§ Supplied passage
□ □ □ □

A report by the Committee to Protect Journalists (CPJ), an international organization based in New York, reveals that 2025 was the deadliest year for the press in more than three decades. Two-thirds of the deaths occurred in Gaza. The figures are not abstract: they are colleagues who died holding on to the truth in the midst of war.

In 2025, 129 journalists and media workers did not simply die around the world. One hundred and twenty-nine people who had chosen to remain where others fled were killed. Men and women who carried no weapons, only cameras, microphones, notebooks and phones. They died because their work was to look directly at what power preferred to keep out of frame.

The special report published by the Comité pour la protection des journalistes —Comité para la Protección de los Periodistas (Committee to Protect Journalists, CPJ)— confirms that it was the deadliest year for the press since the organization began documenting these cases more than thirty years ago. The figure is not a statistical fluctuation; it is a threshold marking a turning point in the relationship between war and journalism.

Of those 129 killings, 86 occurred in the context of Israel’s offensive in Gaza. Two out of every three journalist deaths worldwide occur in a single territory. Never before had one conflict accumulated such a proportion of lethality against the press. The report details that most of the victims were Palestinian journalists working inside the Strip, in an environment where access for international media was severely restricted. Those who were reporting the war were also enduring it.

CPJ documents that more than three-quarters of the journalists killed in 2025 died in armed conflict zones. It also records a significant increase in cases classified as intentional killings and warns that, in most of them, no transparent investigations or effective accountability have taken place. Impunity does not appear as an accident of the system, but as a condition that allows repetition.

In Gaza, journalistic work became an extreme form of civil resistance. Hossam Shabat, a young Palestinian reporter, died on March 24, 2025, when an airstrike hit the vehicle in which he was traveling to cover events in the northern Strip. The CPJ report includes him among journalists struck while carrying out reporting duties in the field. Shabat had previously received threats. He knew his name was circulating. Even so, he remained. Remaining, in that context, was not a rhetorical gesture; it was a conscious decision to assume the risk so the world could see what was happening amid the rubble.

The report adds a detail that reinforces the gravity of the situation: three deaths —including one classified as murder— occurred after the October 2025 ceasefire. The protection that a cessation of hostilities should have strengthened did not translate into an immediate reduction of risk for the press.

□ □ □ □

§ Data listing
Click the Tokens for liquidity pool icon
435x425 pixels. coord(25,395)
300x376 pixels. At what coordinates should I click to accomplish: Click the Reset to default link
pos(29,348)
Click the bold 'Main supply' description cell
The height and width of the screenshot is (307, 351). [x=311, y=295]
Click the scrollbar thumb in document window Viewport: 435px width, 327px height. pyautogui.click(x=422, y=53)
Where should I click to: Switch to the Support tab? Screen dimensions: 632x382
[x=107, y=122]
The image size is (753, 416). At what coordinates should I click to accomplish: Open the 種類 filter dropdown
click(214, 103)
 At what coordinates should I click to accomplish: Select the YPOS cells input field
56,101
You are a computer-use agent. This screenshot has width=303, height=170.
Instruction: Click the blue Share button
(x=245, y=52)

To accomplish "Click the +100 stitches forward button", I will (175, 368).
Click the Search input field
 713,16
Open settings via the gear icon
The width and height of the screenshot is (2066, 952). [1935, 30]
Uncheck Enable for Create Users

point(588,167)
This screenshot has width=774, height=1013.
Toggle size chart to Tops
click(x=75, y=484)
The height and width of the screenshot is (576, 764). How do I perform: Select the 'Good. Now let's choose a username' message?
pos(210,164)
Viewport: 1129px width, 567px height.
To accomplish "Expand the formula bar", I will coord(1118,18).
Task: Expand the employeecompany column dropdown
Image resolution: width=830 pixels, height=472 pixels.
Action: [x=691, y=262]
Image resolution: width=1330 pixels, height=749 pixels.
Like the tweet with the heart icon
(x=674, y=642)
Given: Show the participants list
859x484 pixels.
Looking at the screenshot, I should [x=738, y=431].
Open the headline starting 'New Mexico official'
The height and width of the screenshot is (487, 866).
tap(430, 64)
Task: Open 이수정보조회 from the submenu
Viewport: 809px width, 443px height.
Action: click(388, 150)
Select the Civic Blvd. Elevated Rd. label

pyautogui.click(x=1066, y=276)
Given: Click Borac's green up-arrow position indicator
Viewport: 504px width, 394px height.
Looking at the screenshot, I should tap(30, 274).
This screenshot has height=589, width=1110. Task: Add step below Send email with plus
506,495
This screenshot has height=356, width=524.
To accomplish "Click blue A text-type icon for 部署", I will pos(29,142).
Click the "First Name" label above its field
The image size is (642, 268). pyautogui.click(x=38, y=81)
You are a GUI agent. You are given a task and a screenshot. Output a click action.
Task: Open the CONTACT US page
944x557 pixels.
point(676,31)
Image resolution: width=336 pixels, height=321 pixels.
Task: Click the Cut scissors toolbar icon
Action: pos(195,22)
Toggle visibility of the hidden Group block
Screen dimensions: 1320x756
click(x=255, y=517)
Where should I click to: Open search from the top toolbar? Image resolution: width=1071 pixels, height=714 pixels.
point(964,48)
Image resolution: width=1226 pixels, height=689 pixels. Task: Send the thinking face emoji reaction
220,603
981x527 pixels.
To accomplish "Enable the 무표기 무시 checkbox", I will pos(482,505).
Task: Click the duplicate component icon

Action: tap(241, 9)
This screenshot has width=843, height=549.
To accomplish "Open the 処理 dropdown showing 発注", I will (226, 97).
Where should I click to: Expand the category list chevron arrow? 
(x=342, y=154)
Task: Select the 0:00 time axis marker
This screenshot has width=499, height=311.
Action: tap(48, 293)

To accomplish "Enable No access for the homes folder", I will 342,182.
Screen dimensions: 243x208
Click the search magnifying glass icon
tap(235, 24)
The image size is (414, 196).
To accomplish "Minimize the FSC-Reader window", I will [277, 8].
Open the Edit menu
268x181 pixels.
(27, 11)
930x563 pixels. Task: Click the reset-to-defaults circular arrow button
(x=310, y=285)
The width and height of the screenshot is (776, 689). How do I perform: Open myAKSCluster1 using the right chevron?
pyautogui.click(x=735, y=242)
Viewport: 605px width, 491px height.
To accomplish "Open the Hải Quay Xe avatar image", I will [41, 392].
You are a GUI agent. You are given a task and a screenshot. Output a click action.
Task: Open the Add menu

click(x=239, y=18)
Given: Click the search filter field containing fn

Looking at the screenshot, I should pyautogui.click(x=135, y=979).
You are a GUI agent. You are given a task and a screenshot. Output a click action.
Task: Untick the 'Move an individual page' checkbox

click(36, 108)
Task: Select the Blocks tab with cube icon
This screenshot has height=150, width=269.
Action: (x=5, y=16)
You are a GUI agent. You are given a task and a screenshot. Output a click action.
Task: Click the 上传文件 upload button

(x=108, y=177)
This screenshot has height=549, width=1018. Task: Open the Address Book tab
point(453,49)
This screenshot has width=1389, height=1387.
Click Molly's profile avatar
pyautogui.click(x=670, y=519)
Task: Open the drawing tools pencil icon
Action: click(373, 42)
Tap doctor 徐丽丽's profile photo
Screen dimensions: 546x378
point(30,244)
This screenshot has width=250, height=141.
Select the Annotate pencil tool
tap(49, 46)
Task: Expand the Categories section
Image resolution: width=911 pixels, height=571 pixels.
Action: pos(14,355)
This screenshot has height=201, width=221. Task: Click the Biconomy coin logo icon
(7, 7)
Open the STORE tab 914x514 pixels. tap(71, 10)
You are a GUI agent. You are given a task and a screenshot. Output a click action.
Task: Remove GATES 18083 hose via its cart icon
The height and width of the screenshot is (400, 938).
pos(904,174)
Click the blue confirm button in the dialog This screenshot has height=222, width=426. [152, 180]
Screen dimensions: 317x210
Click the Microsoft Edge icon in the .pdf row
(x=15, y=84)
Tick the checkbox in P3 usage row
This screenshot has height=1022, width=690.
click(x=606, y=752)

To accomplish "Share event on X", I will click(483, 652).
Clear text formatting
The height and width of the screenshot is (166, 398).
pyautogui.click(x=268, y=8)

□ □ □ □

§ Questions on the material
1. In the passage on journalist killings in 2025, how many of the 129 deaths occurred in the context of Israel's offensive in Gaza?
2. Carry the passage on journalist killings in 2025 forward from its last sentence.

§ Outputs by task
1. 86

2.
The description of Gaza in the document reads like a forensic diagnosis of investigative impossibility: if there is no free access, if communications are broken, if the population and the press are displaced, if evidence is destroyed, the traceability of each death becomes nearly irrecoverable. The report frames this as a scenario that favors the absence of judicial accountability.

Beyond Gaza, the report records killings in Sudan, Ukraine, Mexico, Haiti, the Philippines, and other countries. In some cases, journalists died in crossfire; in others, they were executed for investigating corruption, organized crime or abuses of power. The common pattern is the fragility of real protection. International humanitarian law recognizes journalists as civilians; practice shows that this legal category does not always stop the bullet.

The moral arithmetic of the report is clear: if journalism is a thermometer of freedoms, this record is not merely a statistic but an indicator of the degradation of the right to inform and, by extension, the public’s right to know. “We are all at risk when journalists are killed for reporting the news,” declares CPJ CEO Jodie Ginsberg, quoted in the document.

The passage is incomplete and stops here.